When the uterine cavity is the seat of an abnormal vascular activity, there often exist symptoms of pregnancy that may mislead the patient or physician. Nausea and vomiting are sometimes present, the darkening of the skin around the nipples, and an enlargement and sensitiveness of the breasts, meteorism, or a swelling of the abdomen, caused by the accumulation of air in the intestinal canal from reflex nervous irritation, and when this symptom is added to the irregularity of menstruation, it is easy to fall into the error of diagnosing pregnancy.
Sterility on the one hand, and habitual abortion on the other, should direct attention to the probable existence of endometritis. Very often barrenness has led to an investigation of the condition of the uterus which disclosed the existence of the disease. A woman who conceives, and then loses her child in the first months of pregnancy, is afflicted, in all probability, with a chronic endometritis. In these cases, where conception takes place, it is to be presumed that the sensitiveness and irritability of the inflamed mucous membrane is not suitable for the permanent fixation of the ovum, so that the slightest shock will open the flood gates of a congested uterus, and thus the embryo is separated from its attachment, and lost.
The cervix is sometimes the seat of a special feature of uterine catarrh, that is due to the chronic inflammation of the cervical mucous membrane, stimulating a growth or proliferation of its own tissue or structure. This growth causes an enlargement and elongation of the entire cervix, and a spreading of the lining membrane of the cervical canal to the vaginal surface of the cervix. This encroachment of the cervical lining on the vaginal lining is the displacement of the pavement epithelial cells of the vaginal portion by the cylindrical or columnar epithelial cells of the cervical canal, and this gives rise to erosions and follicular ulcers.
These erosions have a glandular arrangement, and are often mistaken for cancerous or malignant growths.
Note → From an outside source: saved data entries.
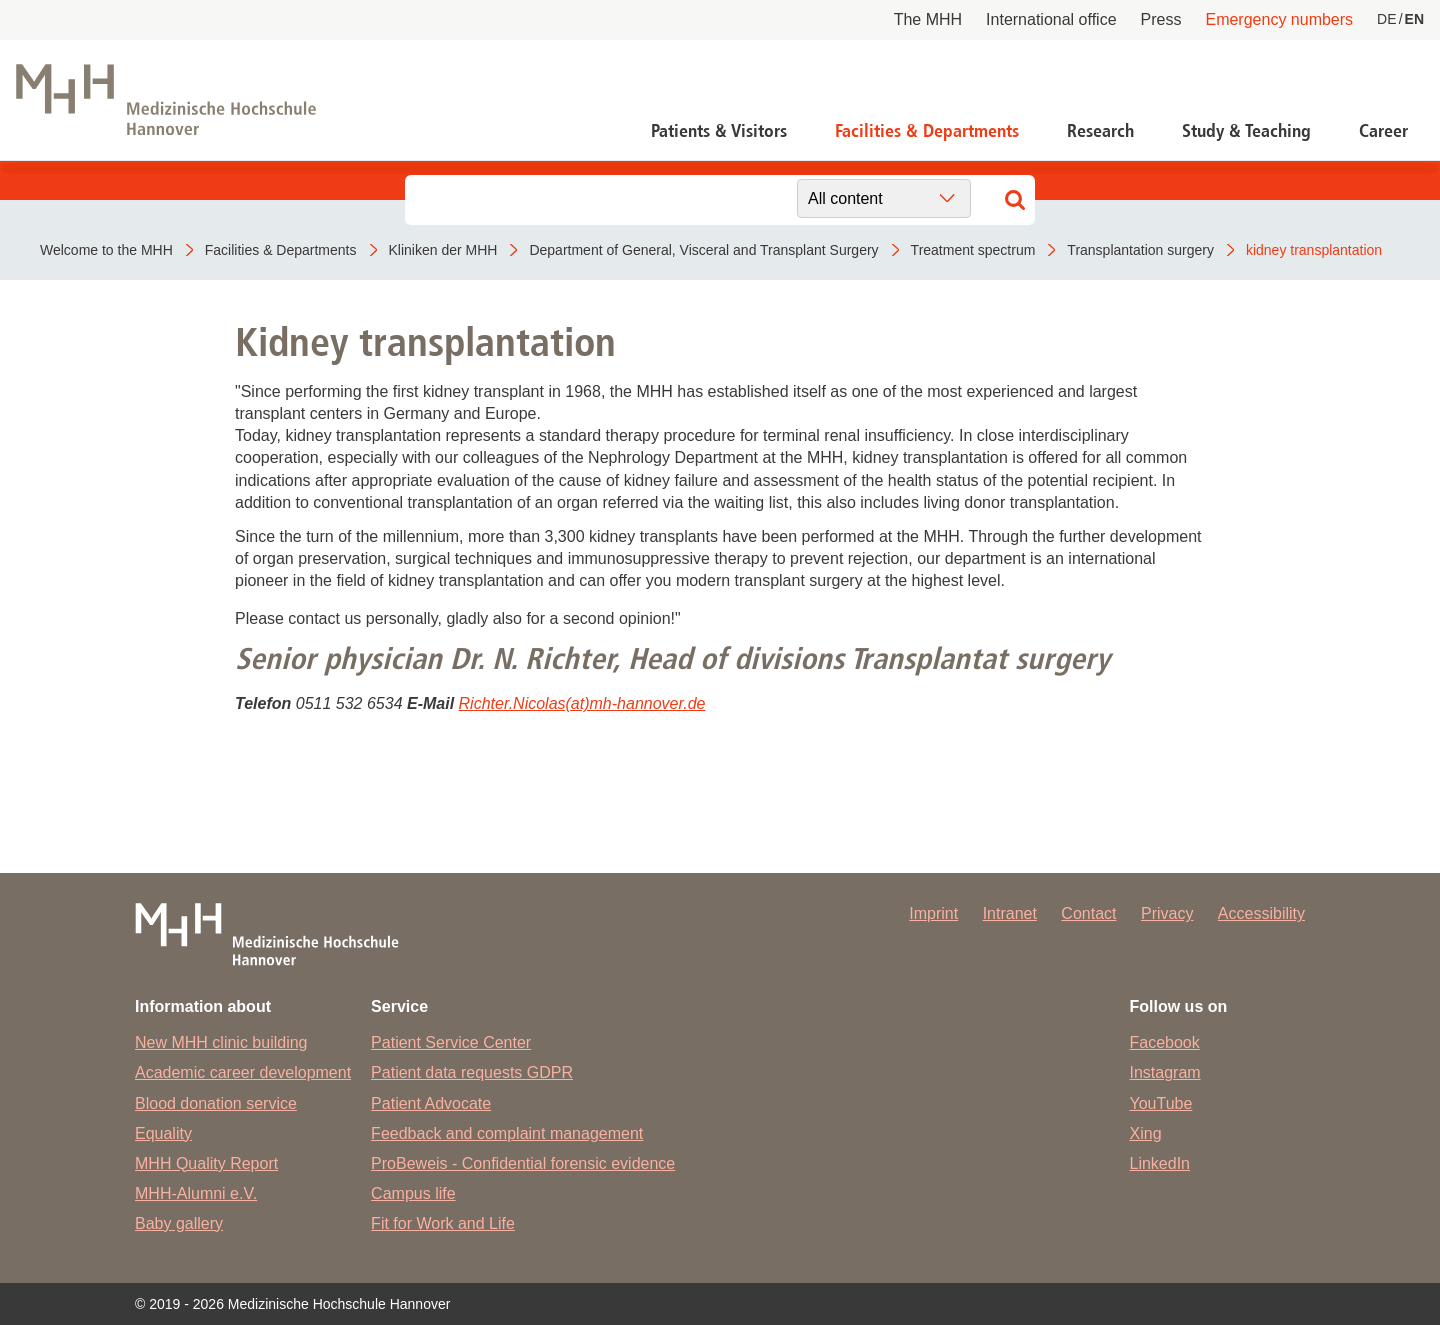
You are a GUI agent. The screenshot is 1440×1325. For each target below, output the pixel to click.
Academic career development (243, 1072)
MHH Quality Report (206, 1163)
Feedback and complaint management (507, 1133)
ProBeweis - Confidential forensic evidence (523, 1163)
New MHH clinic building (221, 1042)
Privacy (1167, 913)
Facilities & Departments (927, 131)
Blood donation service (216, 1103)
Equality (163, 1133)
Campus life (413, 1193)
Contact (1088, 913)
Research (1100, 131)
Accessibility (1261, 913)
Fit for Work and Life (443, 1223)
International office (1051, 19)
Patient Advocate (431, 1103)
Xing (1146, 1133)
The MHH (928, 19)
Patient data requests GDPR (472, 1072)
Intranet (1010, 913)
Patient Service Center (451, 1042)
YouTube (1161, 1103)
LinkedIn (1160, 1163)
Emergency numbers (1279, 19)
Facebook (1165, 1042)
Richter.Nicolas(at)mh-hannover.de (582, 703)
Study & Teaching (1246, 131)
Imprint (933, 913)
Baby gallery (179, 1223)
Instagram (1165, 1072)
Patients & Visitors (719, 131)
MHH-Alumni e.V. (196, 1193)
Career (1383, 131)
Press (1161, 19)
There is no doubt in my mind, that most of the so-called successful cures of cancer were nothing but cures of erosions.
The microscopists, whose lively imaginations make them see things that do not exist, would make us believe that they can take a small section of the suspected growth, and establish the existence of cancer by microscopical examination; this is utterly impossible, because the cancer cell is no different from normal cells, and in erosions we often find the follicles so close to each other, and their cells so closely packed, one on the other, that no candid mind can say whether it is a malignant or an innocent growth.
The claim that “nests of epithelium cells,” as the stereotyped phrase goes, constitute scientific evidence of cancer, is utterly absurd. Such eminent authority as Professor Arnold, of Heidelberg, makes the assertion that positive diagnosis of cancer, from a small section or scraping, is impossible. I am myself fully convinced of the truth of this assertion, for while I was making microscopical studies in Germany, I had abundant evidence of the truth of this statement. It is indeed very unfortunate, both for science and suffering humanity, that as yet there is no absolute means of diagnosing cancer positively, and for that reason the quacks, and those who are not quacks, will continue to fleece their victims for supposed cancer.